PAGE EXTRACT =>
^^^^^^^^

The timing could not be more deliberate. With the Flag Football season concluded, KFAF has activated a full calendar of development clinics — and the Central Region is one of the most exciting stops on the map. The appetite is real. Eight universities across the region have signed up, and by all accounts the enthusiasm among students and administrators alike has been nothing short of electric.

This is a community that has been watching Flag Football grow in Nairobi and Western Kenya and has been asking, “When do we get our turn?” The answer is now.

The Coaching Team:

BJ

Coach Bahati Joseph

Head Coach, Kenya National Flag Football Team

Lead Clinician — experienced clinic facilitator, previously delivered the Western Kenya High Schools Clinic
IJ

Ivy Jepkoech

NFL-Certified Coach (Ghana Clinic)

Player, referee, and schools coach — now leading as a certified elite-level coach
BK

Bridget Kamamia

NFL-Certified Coach (Ghana Clinic)

^^^^^^^^

LISTED RECORDS =>
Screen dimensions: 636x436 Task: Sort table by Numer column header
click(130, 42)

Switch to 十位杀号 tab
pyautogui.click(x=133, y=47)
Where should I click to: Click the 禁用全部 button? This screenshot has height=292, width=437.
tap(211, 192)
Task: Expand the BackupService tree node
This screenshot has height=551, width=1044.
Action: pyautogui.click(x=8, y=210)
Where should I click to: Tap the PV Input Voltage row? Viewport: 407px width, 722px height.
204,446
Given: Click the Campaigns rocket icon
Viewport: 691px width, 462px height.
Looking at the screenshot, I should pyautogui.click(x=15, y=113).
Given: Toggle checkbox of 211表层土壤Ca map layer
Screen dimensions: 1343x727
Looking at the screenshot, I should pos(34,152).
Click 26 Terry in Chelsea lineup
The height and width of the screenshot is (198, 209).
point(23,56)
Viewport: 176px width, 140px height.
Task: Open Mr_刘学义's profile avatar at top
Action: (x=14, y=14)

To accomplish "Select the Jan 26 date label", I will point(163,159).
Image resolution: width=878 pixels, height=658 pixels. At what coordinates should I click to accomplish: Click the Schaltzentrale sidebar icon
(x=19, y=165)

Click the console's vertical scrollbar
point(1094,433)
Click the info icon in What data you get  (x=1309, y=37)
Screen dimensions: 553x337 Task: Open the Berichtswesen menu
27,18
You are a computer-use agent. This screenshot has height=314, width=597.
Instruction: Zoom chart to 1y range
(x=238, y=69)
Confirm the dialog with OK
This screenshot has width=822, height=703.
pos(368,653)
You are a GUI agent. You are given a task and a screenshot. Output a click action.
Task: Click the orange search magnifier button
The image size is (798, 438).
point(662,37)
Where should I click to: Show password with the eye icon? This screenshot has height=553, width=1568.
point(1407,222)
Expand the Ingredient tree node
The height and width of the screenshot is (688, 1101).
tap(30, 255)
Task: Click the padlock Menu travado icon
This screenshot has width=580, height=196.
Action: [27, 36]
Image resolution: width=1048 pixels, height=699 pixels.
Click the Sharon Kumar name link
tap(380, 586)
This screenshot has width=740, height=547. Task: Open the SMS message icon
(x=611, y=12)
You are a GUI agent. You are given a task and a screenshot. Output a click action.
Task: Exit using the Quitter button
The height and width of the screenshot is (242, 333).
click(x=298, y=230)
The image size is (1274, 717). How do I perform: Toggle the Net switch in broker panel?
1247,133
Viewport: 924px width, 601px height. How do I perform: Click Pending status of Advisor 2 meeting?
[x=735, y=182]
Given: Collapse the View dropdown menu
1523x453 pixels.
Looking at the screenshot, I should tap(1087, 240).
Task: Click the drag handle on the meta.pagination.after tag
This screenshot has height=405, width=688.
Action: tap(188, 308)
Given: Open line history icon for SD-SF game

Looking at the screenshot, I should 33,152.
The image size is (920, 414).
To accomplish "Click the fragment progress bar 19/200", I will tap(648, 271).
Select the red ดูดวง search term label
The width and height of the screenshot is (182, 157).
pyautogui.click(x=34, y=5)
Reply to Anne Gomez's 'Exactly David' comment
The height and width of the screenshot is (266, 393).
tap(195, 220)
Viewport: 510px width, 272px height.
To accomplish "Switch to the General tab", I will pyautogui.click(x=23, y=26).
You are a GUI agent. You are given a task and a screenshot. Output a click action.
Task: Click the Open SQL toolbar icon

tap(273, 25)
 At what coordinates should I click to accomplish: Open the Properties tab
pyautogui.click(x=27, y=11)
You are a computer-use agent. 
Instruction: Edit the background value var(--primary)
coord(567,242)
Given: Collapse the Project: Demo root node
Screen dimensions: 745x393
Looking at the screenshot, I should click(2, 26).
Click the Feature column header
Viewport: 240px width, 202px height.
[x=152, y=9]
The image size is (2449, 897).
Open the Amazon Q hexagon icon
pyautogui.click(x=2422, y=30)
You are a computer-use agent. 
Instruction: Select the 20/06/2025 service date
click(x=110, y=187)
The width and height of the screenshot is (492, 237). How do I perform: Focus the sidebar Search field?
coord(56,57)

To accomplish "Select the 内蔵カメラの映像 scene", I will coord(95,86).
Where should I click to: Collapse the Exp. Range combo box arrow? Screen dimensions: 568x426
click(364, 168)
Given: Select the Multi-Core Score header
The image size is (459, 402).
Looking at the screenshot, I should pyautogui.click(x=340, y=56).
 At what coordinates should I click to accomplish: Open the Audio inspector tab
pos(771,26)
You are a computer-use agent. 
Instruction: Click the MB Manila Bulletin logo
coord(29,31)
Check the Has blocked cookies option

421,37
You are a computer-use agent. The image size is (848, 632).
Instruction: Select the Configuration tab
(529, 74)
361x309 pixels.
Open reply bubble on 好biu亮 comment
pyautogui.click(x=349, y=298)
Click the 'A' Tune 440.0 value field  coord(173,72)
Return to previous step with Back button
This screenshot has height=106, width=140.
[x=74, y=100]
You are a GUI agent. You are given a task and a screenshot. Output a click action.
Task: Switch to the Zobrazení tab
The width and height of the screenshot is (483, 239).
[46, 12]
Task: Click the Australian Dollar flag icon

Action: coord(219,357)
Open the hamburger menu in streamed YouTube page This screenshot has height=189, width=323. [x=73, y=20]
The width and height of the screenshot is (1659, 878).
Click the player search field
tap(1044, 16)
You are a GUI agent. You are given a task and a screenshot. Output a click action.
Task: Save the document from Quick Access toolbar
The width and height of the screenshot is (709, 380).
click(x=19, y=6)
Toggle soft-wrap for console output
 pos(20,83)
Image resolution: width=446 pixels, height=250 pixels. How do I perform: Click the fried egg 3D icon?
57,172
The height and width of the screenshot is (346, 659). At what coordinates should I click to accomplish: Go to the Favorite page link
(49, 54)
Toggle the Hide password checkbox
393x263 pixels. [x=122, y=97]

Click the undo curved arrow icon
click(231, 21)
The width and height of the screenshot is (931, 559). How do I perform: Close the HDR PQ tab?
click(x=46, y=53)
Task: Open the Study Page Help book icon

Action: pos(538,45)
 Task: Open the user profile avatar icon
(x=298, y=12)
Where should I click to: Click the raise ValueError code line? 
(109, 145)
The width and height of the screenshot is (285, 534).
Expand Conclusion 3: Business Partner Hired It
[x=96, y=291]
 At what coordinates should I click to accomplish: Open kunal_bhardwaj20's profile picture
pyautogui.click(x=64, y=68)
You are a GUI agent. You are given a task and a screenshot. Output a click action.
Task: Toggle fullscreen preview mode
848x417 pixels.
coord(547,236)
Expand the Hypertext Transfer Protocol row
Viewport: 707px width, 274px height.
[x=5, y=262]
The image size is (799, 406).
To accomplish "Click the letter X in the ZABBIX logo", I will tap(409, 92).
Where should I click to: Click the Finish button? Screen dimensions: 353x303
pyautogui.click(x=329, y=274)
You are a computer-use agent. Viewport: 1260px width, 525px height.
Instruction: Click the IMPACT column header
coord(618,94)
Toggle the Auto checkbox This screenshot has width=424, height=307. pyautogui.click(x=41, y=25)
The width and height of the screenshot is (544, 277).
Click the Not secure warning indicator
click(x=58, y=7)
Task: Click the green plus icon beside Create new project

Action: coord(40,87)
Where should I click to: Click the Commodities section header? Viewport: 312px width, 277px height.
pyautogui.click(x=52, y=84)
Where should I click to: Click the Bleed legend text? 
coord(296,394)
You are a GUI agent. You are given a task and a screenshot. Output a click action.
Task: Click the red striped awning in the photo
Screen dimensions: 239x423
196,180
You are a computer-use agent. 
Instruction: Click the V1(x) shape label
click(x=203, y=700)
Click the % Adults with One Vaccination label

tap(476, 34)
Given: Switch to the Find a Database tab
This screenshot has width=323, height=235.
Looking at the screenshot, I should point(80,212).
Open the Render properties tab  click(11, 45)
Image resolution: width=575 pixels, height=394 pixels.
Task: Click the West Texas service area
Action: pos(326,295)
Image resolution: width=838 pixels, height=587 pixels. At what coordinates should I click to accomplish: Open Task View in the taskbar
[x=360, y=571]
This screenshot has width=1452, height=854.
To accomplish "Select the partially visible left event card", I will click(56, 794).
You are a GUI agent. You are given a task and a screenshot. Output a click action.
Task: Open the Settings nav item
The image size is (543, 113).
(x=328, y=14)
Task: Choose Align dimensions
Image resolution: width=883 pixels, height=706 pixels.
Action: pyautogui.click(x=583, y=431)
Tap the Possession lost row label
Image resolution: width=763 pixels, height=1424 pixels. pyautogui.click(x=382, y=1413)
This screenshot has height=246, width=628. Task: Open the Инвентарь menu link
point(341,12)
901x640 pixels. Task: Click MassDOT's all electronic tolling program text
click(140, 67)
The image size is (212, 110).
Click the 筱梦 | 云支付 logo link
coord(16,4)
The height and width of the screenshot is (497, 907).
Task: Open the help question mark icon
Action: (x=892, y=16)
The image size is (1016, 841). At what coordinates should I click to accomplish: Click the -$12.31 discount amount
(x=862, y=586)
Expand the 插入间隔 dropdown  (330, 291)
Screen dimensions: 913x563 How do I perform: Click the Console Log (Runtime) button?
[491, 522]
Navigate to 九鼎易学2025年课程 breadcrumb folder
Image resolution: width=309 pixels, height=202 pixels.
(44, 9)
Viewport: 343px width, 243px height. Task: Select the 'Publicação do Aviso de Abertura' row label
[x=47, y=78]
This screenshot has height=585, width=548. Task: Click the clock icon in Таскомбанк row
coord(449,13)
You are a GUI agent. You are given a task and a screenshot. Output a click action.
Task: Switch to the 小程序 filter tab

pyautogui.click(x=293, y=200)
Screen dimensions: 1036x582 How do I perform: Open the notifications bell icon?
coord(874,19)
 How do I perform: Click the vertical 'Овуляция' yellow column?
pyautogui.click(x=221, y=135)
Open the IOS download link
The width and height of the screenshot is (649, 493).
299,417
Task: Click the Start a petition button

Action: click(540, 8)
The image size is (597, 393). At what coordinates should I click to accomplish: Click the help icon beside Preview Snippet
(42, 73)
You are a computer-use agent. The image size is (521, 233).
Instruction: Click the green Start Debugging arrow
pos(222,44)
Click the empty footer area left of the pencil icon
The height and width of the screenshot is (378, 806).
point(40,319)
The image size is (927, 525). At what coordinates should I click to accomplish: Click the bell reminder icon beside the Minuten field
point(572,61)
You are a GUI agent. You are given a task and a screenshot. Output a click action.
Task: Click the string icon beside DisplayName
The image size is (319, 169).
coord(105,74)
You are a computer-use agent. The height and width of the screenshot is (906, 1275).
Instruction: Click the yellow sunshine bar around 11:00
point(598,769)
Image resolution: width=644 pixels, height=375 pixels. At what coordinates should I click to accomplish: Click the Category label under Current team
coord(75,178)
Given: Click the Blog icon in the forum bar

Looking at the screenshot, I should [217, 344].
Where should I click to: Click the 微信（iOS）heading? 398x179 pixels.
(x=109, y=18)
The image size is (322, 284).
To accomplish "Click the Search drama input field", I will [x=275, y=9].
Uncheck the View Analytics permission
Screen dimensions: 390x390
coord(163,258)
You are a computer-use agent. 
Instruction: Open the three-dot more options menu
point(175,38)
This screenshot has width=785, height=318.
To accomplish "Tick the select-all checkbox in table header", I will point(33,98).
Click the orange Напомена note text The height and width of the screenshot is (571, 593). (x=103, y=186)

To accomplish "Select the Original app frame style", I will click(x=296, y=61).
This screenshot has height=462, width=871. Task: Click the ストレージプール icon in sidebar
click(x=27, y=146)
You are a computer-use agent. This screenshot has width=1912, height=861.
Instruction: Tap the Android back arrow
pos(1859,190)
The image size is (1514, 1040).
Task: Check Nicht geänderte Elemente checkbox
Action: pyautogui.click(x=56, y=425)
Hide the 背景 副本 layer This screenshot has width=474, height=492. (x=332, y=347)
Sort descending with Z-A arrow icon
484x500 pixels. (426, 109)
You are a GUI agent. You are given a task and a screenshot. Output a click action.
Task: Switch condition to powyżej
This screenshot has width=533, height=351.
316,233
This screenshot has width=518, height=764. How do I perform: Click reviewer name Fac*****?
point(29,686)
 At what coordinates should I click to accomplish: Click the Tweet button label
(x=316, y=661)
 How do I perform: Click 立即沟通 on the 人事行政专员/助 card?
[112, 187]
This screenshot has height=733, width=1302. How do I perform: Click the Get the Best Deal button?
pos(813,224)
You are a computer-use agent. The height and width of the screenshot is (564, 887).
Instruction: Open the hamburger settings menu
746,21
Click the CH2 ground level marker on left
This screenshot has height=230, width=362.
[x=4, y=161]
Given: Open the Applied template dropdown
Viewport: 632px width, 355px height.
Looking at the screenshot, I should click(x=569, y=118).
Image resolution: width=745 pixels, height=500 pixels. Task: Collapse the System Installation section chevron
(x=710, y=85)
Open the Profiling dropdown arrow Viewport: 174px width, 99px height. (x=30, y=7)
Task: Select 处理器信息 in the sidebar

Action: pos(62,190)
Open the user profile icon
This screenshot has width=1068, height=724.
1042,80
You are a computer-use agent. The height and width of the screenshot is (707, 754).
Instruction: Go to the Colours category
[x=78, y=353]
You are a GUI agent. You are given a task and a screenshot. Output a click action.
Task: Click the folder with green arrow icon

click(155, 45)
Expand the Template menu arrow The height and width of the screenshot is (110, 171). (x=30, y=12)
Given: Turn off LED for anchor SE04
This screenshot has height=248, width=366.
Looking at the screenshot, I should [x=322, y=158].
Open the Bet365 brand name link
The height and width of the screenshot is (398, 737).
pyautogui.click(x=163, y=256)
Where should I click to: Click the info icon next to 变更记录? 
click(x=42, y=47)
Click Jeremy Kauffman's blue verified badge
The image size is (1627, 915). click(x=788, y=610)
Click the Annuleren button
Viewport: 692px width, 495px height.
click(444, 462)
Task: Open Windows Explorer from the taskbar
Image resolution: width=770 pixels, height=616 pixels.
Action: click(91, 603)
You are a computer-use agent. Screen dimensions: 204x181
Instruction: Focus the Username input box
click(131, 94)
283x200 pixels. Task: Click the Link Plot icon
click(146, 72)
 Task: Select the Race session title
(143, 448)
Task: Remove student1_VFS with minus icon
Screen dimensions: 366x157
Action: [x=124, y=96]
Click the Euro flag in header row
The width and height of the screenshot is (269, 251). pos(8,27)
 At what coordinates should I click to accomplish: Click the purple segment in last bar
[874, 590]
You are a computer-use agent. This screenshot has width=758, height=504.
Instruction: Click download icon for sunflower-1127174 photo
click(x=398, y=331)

^^^^^^^^

REQUIRED WORK =>
• 1. According to the clinic announcement, how many universities in the Central Region have signed up?
• 2. Carry on the clinic announcement from its last line.
The records have no connection to the clinic announcement.

RESULTS IN ORDER =>
• 1. Eight universities.

• 2.
Player, referee, and schools coach — long-term commitment to growing the sport in Kenya
JT

Jatelo

Clinic Support Coach

Delivered the Western Kenya High Schools Clinic alongside Coach Bahati

 

The team is experienced, purposeful, and balanced. Coach Bahati Joseph brings the authority of the National Team Head Coach and the track record of having already delivered clinic programmes in Western Kenya. Ivy and Bridget bring fresh NFL-accredited methodology and the credibility of coaches who have lived every level of this sport. Erick Onyango-Jatelo brings proven support experience from previous clinics. Together, they form one of the strongest coaching education teams KFAF has assembled.

“I am grateful for this kind of opportunity to continue to share my game knowledge and witness new teams come on board. This is what the sport is about — growth, and I totally value it.”

— Bahati Joseph, Head Coach, Kenya National Flag Football Team

 

WHAT THE TWO DAYS LOOK LIKE

Basics, Gear, and a Mini Tournament to Finish.

coach Ivy  shows a new athelet how secure the game ball

 

The two-day clinic is structured to take participants from zero to genuinely playing the sport, with confidence and proper technique, in just 48 hours. Day one focuses on the fundamentals: the rules of Flag Football, the positions, the basic offensive and defensive concepts, and the practical skills every player and coach needs to understand the game from the inside out.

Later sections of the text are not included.